I don’t usually care for viral online clips, but I cannot stop watching the One Direction parody music video. As much as I love the original song, this version is brilliant and incredibly amusing. I actually wanted to cut my Saturday night short so I could return home and play this for the millionth time. It’s nearly impossible for me to tire of things I love, and I can tell I’m not going to outgrow this for a long time.
Last night, my roommate and I went out to the bar right around the corner and were pleasantly surprised. I kind of want to become a regular there. Sure it’s not as exciting as some of the places in the east village, but it attracts a fairly young crowd, has a skee ball machine, and offers a free burger with any drink. Why leave uptown Manhattan ever again? When I first moved to the NYC area, I said I hated going above 14th Street, but now I dislike making the trip downtown. Too many tourists! I think I’ve been an Upper East Sider all along.

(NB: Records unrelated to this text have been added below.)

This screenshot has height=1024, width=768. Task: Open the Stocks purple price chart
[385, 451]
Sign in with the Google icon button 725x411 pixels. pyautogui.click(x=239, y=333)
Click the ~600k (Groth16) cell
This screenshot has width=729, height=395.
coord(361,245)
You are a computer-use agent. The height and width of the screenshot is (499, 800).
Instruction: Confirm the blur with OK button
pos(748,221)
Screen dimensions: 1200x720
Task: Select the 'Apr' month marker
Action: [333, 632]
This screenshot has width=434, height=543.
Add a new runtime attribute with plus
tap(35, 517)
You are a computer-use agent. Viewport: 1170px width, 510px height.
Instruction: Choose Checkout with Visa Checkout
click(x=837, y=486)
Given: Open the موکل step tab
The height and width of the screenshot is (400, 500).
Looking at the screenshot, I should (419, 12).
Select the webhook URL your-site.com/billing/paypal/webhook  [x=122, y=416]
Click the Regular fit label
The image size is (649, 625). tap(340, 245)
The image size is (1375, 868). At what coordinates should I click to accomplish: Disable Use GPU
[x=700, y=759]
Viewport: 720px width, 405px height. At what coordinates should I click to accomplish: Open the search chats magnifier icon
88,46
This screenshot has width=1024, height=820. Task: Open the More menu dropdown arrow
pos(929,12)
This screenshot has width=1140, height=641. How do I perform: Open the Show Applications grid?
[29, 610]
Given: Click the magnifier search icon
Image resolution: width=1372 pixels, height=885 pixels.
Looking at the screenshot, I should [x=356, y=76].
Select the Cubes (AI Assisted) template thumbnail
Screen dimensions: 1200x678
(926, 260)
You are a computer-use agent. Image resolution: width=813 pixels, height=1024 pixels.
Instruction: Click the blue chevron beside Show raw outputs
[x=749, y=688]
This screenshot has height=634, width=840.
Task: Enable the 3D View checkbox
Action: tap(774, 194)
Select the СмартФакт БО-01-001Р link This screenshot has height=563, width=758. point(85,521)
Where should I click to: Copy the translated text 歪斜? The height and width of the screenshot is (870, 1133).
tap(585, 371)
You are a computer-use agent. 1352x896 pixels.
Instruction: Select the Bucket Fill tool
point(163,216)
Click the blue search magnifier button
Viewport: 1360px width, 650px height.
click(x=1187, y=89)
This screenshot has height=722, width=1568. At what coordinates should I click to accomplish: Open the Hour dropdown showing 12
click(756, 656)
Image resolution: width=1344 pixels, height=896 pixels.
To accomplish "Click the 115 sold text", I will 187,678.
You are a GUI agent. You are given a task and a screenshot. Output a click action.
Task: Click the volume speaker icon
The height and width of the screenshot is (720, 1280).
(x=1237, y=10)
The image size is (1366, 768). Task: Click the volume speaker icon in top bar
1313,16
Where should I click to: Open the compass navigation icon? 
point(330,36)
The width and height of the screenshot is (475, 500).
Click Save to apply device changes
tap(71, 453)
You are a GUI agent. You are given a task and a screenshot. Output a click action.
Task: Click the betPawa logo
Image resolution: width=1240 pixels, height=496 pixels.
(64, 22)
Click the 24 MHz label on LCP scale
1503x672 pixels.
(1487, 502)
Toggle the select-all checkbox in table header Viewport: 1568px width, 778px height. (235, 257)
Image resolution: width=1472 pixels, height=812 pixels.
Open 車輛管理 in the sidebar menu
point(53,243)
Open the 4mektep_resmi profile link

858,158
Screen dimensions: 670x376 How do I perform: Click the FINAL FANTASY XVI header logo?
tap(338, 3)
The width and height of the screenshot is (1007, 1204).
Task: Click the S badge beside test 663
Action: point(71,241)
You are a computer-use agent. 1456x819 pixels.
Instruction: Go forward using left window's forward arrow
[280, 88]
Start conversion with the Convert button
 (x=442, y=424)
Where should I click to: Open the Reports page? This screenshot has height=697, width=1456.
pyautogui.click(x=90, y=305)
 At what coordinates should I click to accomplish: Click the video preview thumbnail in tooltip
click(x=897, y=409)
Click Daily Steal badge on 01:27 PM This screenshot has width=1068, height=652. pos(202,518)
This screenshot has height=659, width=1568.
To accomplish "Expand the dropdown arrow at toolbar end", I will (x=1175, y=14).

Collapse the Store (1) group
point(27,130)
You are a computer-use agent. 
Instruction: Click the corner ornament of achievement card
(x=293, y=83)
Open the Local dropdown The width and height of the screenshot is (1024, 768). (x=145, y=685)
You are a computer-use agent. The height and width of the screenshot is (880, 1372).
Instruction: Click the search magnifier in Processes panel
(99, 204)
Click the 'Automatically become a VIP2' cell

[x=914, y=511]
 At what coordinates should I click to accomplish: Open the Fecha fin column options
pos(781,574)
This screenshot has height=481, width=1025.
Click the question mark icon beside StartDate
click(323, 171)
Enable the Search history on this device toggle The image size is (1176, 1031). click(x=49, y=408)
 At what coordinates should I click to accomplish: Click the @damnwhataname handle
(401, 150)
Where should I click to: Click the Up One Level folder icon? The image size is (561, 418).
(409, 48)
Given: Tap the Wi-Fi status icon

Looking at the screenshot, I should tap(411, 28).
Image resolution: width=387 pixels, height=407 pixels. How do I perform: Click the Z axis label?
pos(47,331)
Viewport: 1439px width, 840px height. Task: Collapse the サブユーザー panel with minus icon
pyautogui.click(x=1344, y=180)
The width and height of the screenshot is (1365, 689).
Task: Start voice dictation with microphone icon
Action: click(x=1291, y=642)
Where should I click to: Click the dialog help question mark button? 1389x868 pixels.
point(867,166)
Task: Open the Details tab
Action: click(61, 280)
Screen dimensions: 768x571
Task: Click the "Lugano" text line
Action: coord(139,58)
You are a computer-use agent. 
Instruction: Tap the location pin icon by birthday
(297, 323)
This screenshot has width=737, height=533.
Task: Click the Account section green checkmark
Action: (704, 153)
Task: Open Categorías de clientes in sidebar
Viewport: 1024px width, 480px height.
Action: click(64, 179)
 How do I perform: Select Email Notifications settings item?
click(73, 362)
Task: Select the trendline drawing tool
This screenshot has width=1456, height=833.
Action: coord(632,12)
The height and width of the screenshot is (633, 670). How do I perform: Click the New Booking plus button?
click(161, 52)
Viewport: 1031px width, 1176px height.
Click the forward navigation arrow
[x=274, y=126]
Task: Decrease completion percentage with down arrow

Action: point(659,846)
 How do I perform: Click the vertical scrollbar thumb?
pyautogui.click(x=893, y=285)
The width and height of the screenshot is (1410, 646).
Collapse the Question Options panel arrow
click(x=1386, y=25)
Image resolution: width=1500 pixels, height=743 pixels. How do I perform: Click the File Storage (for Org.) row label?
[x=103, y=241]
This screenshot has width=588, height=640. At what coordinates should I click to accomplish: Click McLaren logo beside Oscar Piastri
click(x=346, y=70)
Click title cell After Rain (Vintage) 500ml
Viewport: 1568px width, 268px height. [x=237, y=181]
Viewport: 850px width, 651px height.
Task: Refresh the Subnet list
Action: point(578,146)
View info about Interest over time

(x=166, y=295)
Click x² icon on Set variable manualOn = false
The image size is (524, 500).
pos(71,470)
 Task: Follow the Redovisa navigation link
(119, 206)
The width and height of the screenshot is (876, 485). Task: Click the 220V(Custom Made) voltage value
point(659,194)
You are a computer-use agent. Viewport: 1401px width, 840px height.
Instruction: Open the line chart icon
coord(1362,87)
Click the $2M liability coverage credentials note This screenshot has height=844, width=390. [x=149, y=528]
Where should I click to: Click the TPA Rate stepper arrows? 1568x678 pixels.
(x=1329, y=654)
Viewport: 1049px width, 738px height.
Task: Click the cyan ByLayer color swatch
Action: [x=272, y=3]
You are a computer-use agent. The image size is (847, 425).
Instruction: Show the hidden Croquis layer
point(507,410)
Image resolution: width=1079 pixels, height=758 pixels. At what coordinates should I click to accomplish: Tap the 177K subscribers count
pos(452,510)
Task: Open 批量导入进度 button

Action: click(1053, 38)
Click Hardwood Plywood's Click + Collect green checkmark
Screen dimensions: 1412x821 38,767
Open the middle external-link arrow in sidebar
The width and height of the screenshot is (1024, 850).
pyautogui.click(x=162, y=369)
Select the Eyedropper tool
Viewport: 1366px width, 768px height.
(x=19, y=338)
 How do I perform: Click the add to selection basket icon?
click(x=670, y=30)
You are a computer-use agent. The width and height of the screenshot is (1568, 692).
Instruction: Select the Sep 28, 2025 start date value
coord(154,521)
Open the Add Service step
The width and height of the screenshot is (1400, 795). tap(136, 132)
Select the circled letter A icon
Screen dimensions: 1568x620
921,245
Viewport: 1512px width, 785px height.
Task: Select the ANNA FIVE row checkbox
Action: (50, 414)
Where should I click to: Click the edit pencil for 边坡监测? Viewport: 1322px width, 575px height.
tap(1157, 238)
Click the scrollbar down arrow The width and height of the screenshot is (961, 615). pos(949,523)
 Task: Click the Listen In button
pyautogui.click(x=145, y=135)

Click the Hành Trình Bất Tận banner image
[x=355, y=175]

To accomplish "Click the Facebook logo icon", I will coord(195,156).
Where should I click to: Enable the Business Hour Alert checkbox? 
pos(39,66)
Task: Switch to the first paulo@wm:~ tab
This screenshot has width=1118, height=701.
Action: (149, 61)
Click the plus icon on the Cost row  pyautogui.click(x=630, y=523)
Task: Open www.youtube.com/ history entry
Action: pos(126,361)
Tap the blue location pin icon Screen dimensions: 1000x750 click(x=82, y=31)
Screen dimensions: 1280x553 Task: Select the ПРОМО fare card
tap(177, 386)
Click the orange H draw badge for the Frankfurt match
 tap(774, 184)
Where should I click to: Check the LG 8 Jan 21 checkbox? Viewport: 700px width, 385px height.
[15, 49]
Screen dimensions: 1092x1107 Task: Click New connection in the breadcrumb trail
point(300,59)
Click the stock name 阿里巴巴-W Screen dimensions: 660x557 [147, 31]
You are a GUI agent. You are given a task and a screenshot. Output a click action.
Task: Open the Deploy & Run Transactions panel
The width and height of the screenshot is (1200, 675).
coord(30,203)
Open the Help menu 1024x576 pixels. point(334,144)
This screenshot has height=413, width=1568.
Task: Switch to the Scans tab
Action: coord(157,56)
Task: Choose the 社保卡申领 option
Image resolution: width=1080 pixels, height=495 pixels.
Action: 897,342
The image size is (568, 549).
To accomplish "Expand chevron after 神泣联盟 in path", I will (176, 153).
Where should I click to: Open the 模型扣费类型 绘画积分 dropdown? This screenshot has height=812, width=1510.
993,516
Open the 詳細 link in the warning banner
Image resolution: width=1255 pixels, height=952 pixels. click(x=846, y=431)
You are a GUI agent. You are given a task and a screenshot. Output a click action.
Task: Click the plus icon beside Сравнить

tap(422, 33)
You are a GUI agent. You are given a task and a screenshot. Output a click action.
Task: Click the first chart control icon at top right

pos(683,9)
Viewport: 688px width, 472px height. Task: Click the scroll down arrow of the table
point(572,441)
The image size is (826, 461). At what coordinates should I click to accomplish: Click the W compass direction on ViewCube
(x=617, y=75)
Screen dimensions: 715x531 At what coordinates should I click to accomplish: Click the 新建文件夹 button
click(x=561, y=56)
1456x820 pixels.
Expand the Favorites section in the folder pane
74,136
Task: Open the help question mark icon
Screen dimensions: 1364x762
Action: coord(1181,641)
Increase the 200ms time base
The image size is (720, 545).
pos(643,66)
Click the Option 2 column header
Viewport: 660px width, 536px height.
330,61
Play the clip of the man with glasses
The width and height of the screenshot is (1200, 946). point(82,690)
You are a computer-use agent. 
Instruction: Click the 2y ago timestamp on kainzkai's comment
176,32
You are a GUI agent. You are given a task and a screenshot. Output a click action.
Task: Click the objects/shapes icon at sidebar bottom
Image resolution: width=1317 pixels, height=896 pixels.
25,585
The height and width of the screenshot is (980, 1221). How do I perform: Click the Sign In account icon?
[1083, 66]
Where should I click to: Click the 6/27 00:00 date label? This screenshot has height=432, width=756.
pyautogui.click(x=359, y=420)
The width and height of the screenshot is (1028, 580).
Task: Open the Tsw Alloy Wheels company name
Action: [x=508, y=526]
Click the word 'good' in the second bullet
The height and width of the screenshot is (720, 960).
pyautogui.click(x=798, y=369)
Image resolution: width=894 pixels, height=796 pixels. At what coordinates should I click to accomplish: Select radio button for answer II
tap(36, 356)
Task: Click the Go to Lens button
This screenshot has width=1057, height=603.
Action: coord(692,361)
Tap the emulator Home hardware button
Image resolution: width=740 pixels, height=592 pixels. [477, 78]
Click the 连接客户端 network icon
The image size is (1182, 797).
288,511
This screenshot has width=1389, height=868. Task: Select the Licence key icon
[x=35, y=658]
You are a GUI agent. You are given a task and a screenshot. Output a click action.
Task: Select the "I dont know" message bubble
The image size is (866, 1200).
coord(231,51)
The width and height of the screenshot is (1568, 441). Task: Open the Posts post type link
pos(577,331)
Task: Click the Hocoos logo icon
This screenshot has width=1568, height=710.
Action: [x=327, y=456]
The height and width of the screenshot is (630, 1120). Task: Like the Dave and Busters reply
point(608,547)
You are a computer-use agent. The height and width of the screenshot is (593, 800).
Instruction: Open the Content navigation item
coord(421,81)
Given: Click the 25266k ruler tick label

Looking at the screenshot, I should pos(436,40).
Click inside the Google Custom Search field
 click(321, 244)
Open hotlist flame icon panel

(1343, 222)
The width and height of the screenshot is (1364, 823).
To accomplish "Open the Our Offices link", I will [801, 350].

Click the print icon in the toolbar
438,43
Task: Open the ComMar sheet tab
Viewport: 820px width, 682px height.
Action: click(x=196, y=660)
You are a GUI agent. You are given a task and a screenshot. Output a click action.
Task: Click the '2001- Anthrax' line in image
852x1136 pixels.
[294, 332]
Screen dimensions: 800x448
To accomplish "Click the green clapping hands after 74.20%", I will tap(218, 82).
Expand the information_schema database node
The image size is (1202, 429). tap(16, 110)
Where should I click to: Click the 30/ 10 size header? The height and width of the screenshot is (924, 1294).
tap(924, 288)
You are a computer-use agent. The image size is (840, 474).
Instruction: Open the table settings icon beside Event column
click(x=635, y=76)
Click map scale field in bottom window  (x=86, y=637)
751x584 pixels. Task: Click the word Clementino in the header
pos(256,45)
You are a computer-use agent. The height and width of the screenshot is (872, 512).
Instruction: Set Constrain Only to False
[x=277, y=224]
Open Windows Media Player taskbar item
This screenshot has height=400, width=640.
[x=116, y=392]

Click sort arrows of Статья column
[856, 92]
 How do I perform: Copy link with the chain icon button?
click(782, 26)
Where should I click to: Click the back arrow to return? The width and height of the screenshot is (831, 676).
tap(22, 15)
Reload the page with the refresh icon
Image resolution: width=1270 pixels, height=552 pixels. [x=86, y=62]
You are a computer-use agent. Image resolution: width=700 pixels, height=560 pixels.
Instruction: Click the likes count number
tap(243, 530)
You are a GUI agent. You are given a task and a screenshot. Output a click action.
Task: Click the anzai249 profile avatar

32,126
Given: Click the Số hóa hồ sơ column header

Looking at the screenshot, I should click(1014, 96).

Speaking of which, I actually had a dream about “Gossip Girl” last night. Yes, I dreamed an episode in my head. Blair Waldorf’s maid, Dorota betrayed her and it was a really big letdown, as we all know that Dorota has always kind of been more of a mother to Blair than Eleanor. There’s no reason why I should be dreaming about “GG,” as I haven’t watched it in weeks, but maybe I’m already experiencing withdrawal. After all, the show ends after next season. Will Chuck and Blair finally get together? One can only hope.
Looks as if NYC weather is finally going to remain nice, albeit a little rainy. I can deal with weekly showers and thunderstorms, but as my roommate and I said last night, we come from sunshine and constant warmth. We don’t take kindly to this wet nonsense. I’ve been spending a lot of time mulling over my future in NYC and wondering whether I can survive here past 2014. On one hand, I think I’d like to move back to good weather and heat in two years, but I also get the feeling that I’ll have adapted to New York and be too content and settled to leave by then. That works, too. The same thing happened when I started college. At first, I thought I wanted to transfer closer to home, but then I realized I’d just be starting fresh again and hadn’t given Arizona the chance it deserved, so I gave the UA another shot. It was the best decision of my life to stay in Tucson. I don’t know where I’d be today had I wussed out and returned to northern California for higher ed. Probably BSing it as a PR type somewhere in San Francisco. I love SF, but would make a terrible PR person. So cheers to sticking it out through the rough times.
Anyway, the point is that I struggle with the rain and dampness now, but will probably feel completely comfortable with NYC in two years and therefore stay well beyond that. Ideally, I’d own apartments in New York and the bay, but that’s quite a wish and expense. One step at a time.
While we’re on the topic of school, have you heard about the buzzkill commencement speaker who told all the graduating high schoolers that they weren’t special? Look, I get it. Young people these days are entitled and have been coddled all their lives, but why turn an otherwise positive milestone into a depressing event? Sure the graduates will learn soon enough that the real world can be rather unkind, but let them figure it out themselves. Can’t they enjoy graduation day without being told they may as well just give up and accept that they suck? I agree that kids these days have a lot of nerve, but this guy did not need to say this:
You’re nothing special.
Yes, you’ve been pampered, cosseted, doted upon, helmeted, bubble-wrapped. Yes, capable adults with other things to do have held you, kissed you, fed you, wiped your mouth, wiped your bottom, trained you, taught you, tutored you, coached you, listened to you, counseled you, encouraged you, consoled you and encouraged you again. You’ve been nudged, cajoled, wheedled and implored. You’ve been feted and fawned over and called sweetie pie. Yes, you have. And, certainly, we’ve been to your games, your plays, your recitals, your science fairs. Absolutely, smiles ignite when you walk into a room, and hundreds gasp with delight at your every tweet. Why, maybe you’ve even had your picture in the Townsman! And now you’ve conquered high school… and, indisputably, here we all have gathered for you, the pride and joy of this fine community, the first to emerge from that magnificent new building…
But do not get the idea you’re anything special. Because you’re not.
I believe he’s right, but why be such a grouch? I could understand delivering this to college grads, but not high school grads. Good grief.